Earl Wild (November 26, 1915 – January 23, 2010) was an American pianist, renowned as a leading virtuoso of his generation. Harold C. Schonberg called him a "super-virtuoso in the Horowitz class". He was well known for his transcriptions of classical music and jazz, and he was also a composer.
Royland Earl Wild was born in Pittsburgh, Pennsylvania, in 1915. Wild was a musically precocious child and studied under Selmar Janson at Carnegie-Tech University there, and later with Marguerite Long, Egon Petri, and Helene Barere (the wife of Simon Barere), among others. As a teenager, he started making transcriptions of romantic music and composition.
In 1931 he was invited to play at the White House by President Herbert Hoover. The next five presidents (Franklin D. Roosevelt, Harry S. Truman, Dwight D. Eisenhower, John F. Kennedy and Lyndon B. Johnson), also invited him to play for them, and Wild remains the only pianist to have played for six consecutive presidents.
In 1937, Wild was hired as a staff pianist for the NBC Symphony Orchestra.
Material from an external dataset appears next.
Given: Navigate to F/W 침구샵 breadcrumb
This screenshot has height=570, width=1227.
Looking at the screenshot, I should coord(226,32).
In 1939, he became the first pianist to perform a recital on U.S. television. Wild later recalled that the small studio became so hot under the bright lights that the ivory piano keys started to warp.
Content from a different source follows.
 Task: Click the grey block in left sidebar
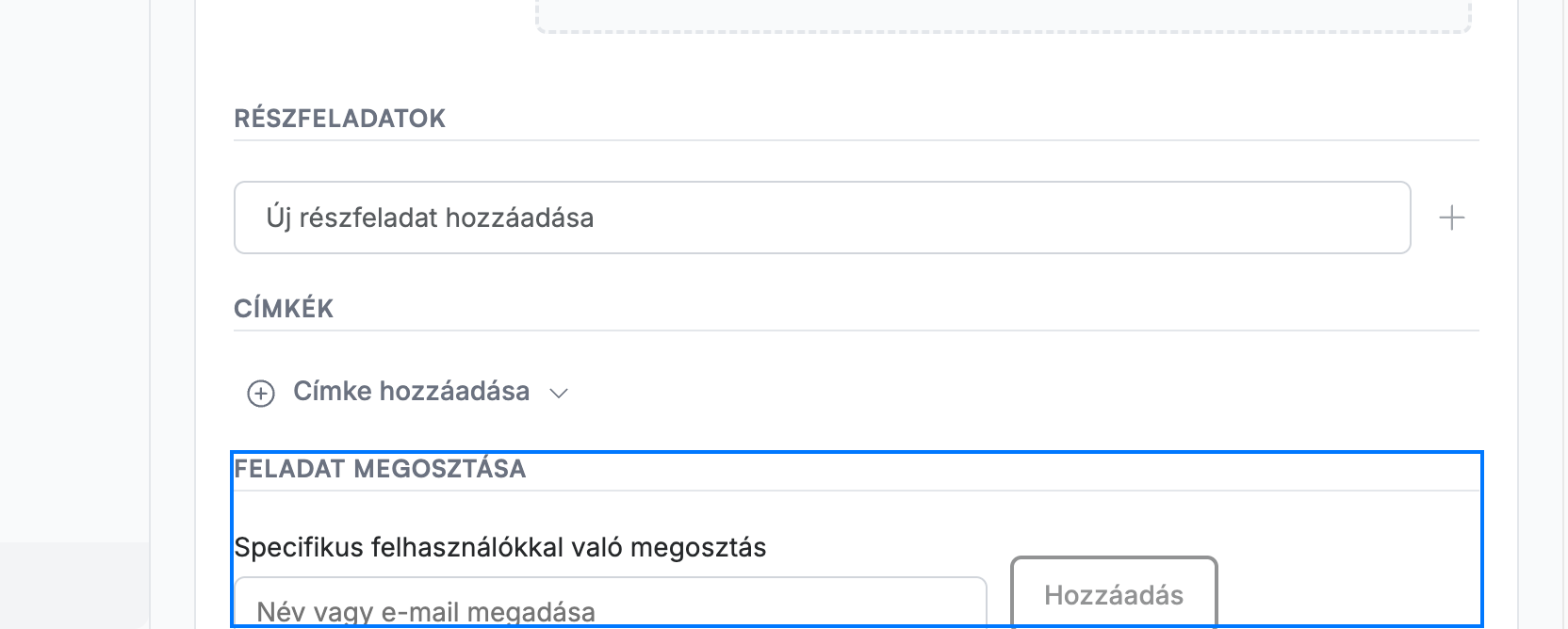point(74,585)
In 1942, Arturo Toscanini invited him for a performance of Gershwin's Rhapsody in Blue, which was, for Wild, a resounding success, although Toscanini himself has been criticized for not understanding the jazz idiom in which Gershwin wrote. During World War II, Wild served in the United States Navy as a musician. He often travelled with Eleanor Roosevelt while she toured the United States supporting the war effort. Wild's duty was to perform the national anthem on the piano before she spoke. A few years after the war he moved to the newly formed American Broadcasting Company (ABC) as a staff pianist, conductor and composer until 1968. He performed many times for the Peabody Mason Concert series in Boston, in 1952, 1968, and 1971 and three concerts of Liszt in 1986. Wild was renowned for his virtuoso recitals and master classes held around the world, from Seoul, Beijing, and Tokyo to Argentina, England and throughout the United States.